Out of 642 primary lung cancer patients who underwent surgery between 1986 and 1992, 82 cases who underwent curative resection were enrolled for a randomized prospective controlled study of postsurgical adjuvant immunotherapy using Interleukin 2 (IL-2) and lymphokine activated killer (LAK) cells.
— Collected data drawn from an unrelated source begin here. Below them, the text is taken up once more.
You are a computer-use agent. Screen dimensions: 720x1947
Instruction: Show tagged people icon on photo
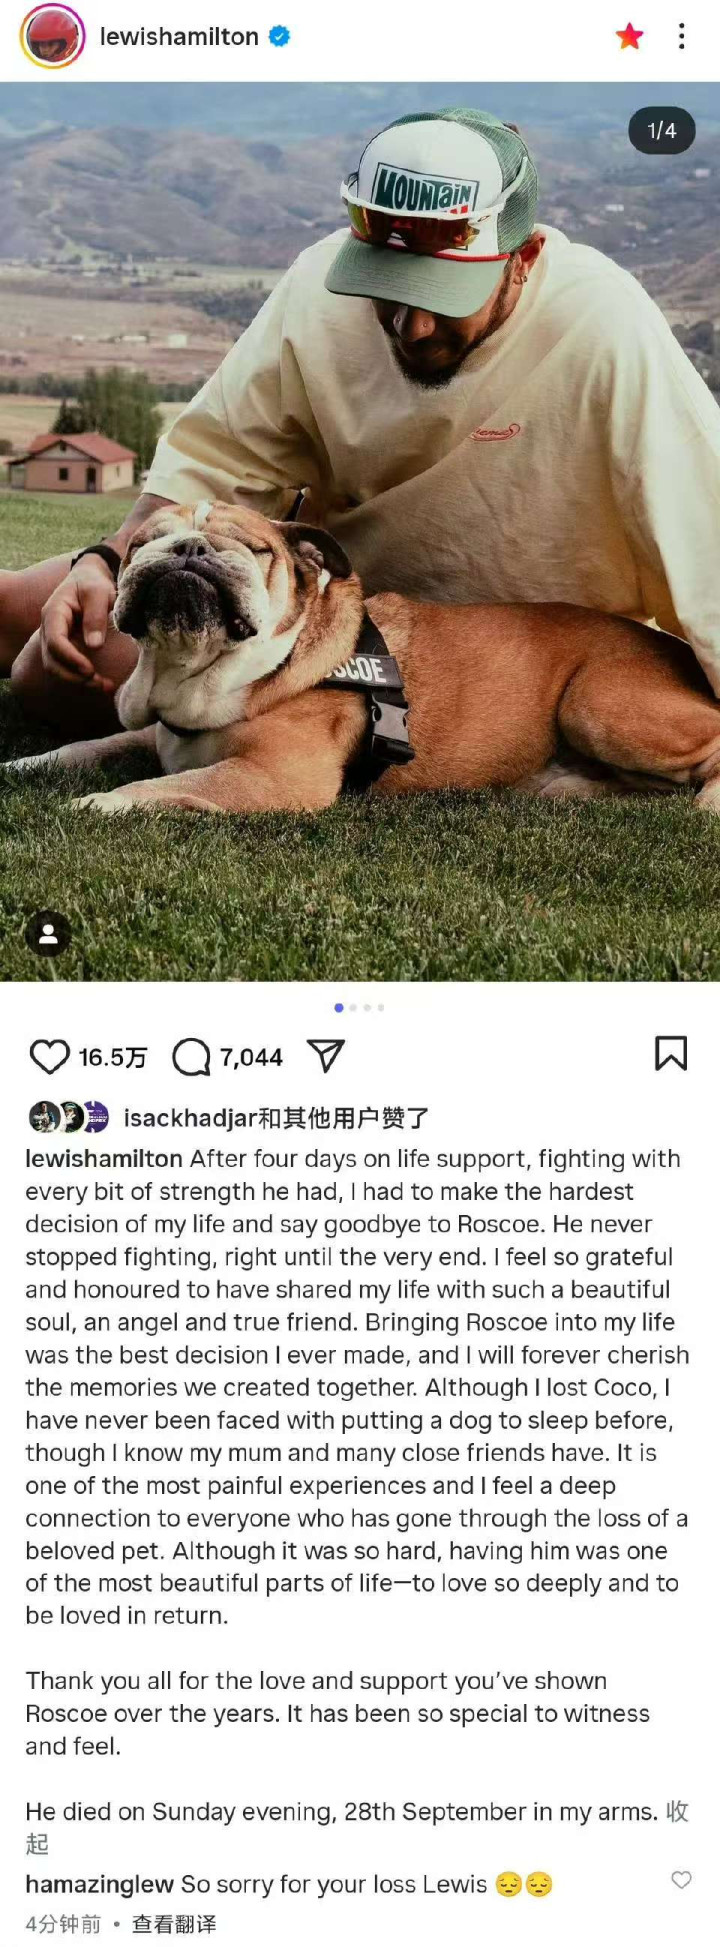point(48,935)
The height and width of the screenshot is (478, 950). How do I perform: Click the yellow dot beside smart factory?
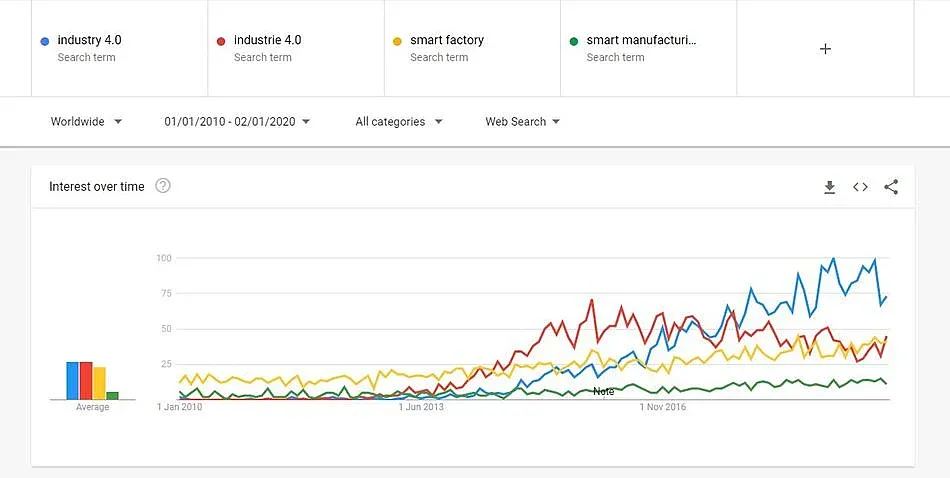click(x=397, y=41)
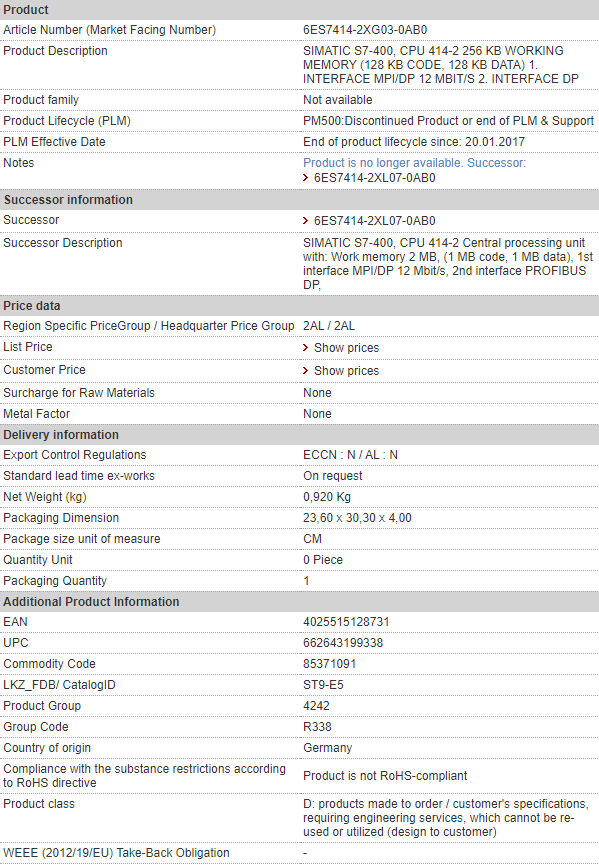599x866 pixels.
Task: Select the Additional Product Information header
Action: [x=299, y=601]

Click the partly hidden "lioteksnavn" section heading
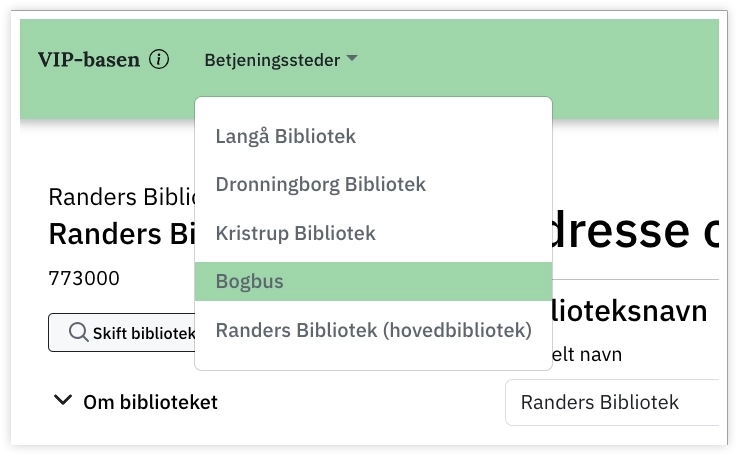(x=629, y=312)
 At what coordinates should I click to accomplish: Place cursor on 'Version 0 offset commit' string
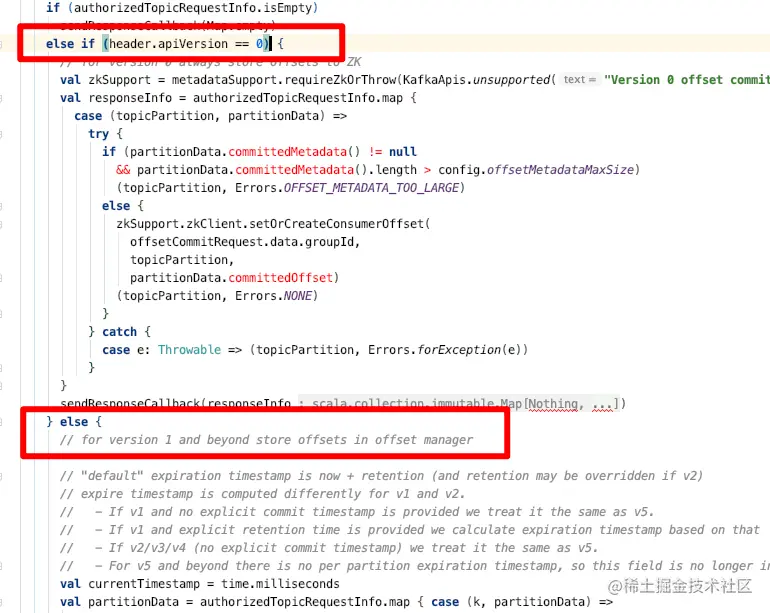point(687,80)
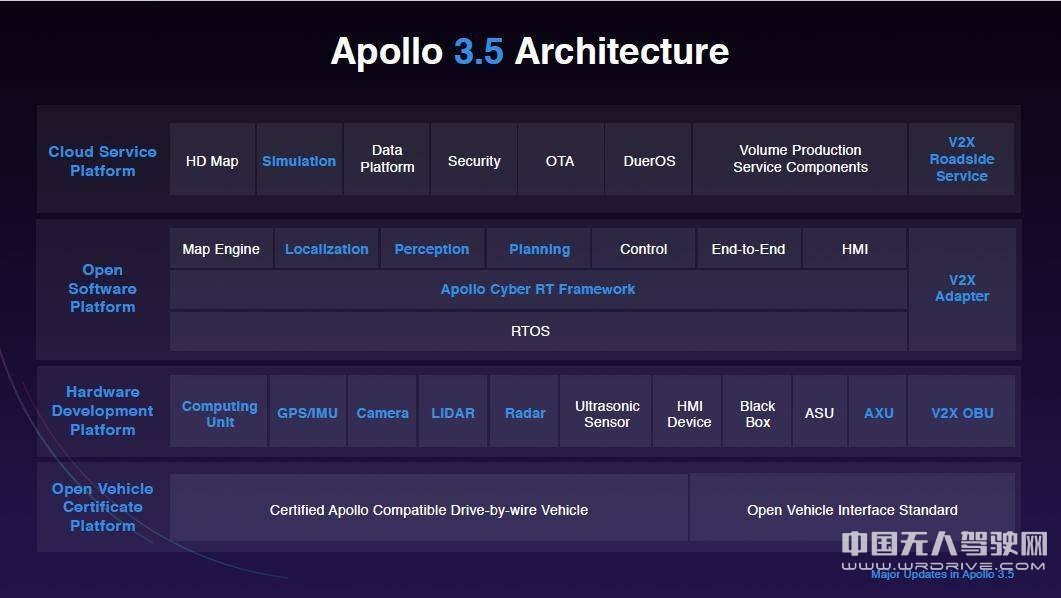This screenshot has height=598, width=1061.
Task: Expand the Volume Production Service Components block
Action: coord(799,159)
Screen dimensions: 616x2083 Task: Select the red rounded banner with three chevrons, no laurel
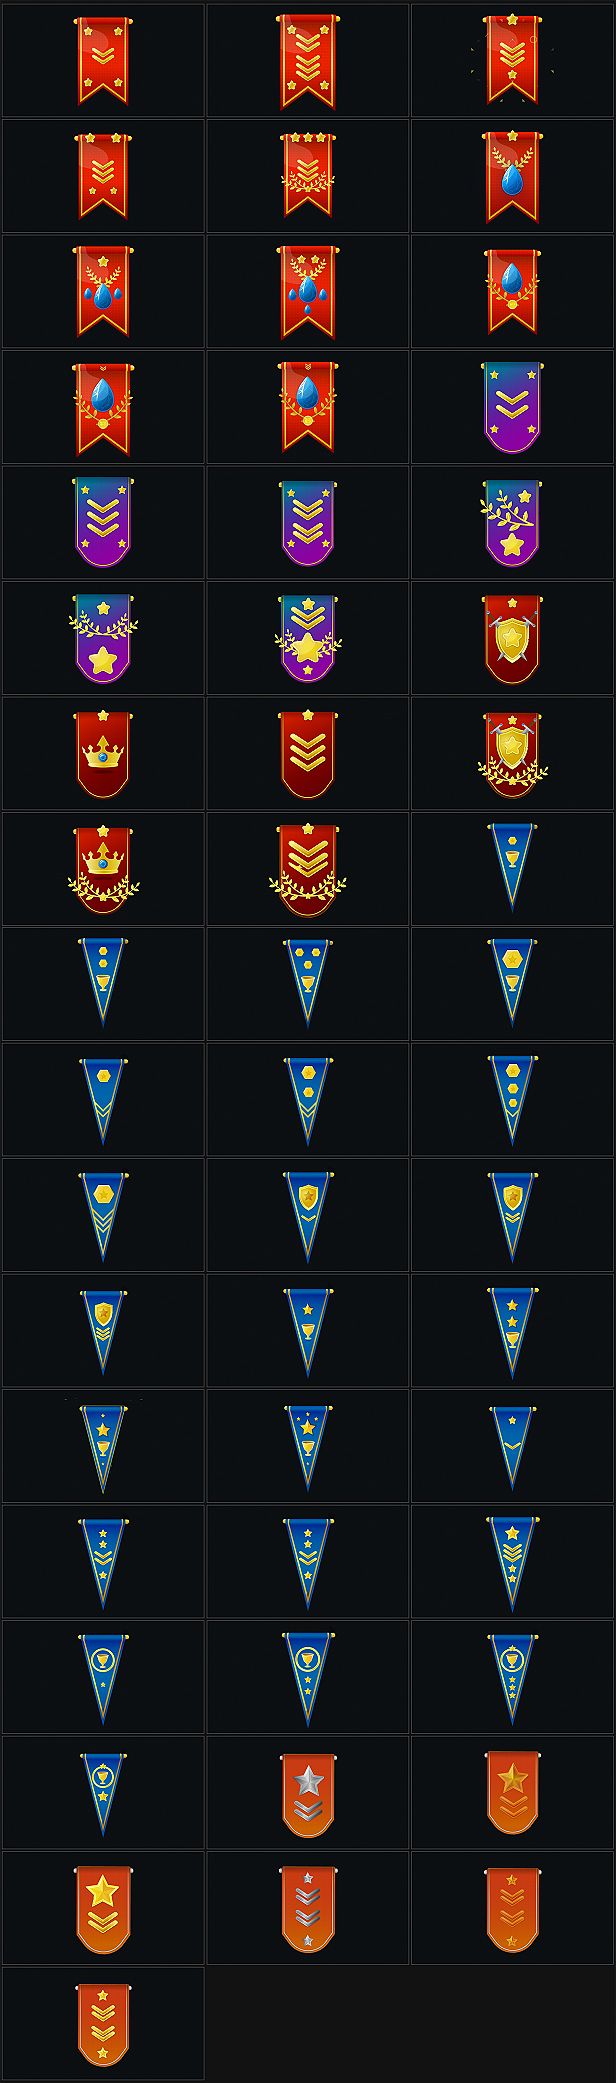point(308,753)
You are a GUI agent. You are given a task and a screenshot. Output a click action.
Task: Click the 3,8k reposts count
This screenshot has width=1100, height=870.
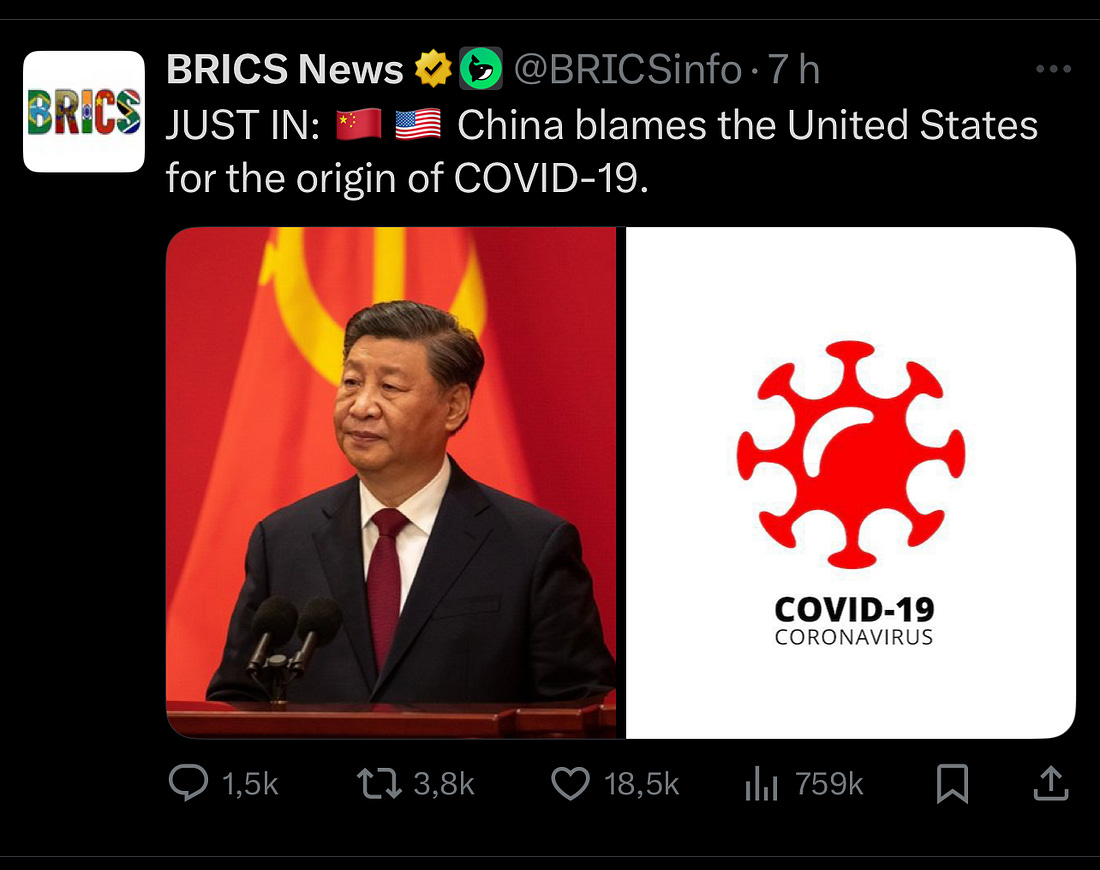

From 1986 to 1989 (the initial period), Stage IIIA patients were divided into three groups: group A (chemo-immunotherapy) received IL-2, LAK cell adoptive immunotherapy after two courses of anticancer (CDDP, VDS, MMC) chemotherapy, group B (control) received no adjuvant therapy, and group C (chemotherapy) received the same anticancer chemotherapy as group A. In the latter (1990-1992) period, group C was discontinued because of poor results and Stage II and IIIA cases were randomly assigned to group A or B. The 5- and 7-year survival rates of group A (33 cases) and B (36 cases) were 58.2% and 31.5%, respectively in Stage II and IIIA cases. The prognosis of group A was significantly better than that of group B (P = 0.0038 by the Cox-Mantel (C-M) test and 0.0033 by the generalized Wilcoxon (G-W) test). The 5- and 8-year survival rates of each group for Stage IIIA cases were 53.4% (group A, 25 cases), 33.4% (group B, 26 cases), and 30.8%, 15.3% (group C, 13 cases). The prognosis of group A was significantly better than that of group B (P = 0.045 by the C-M and 0.036 by the G-W test). The difference between group A and B was also significant in N0, N1 (P < 0.01), in T1, T2 (P < 0.01), and T3 (P < 0.05) cases. These results indicate that adjuvant immunotherapy using IL-2 and LAK cells in combination with chemotherapy is significantly effective in improving the postsurgical prognosis of lung cancer patients.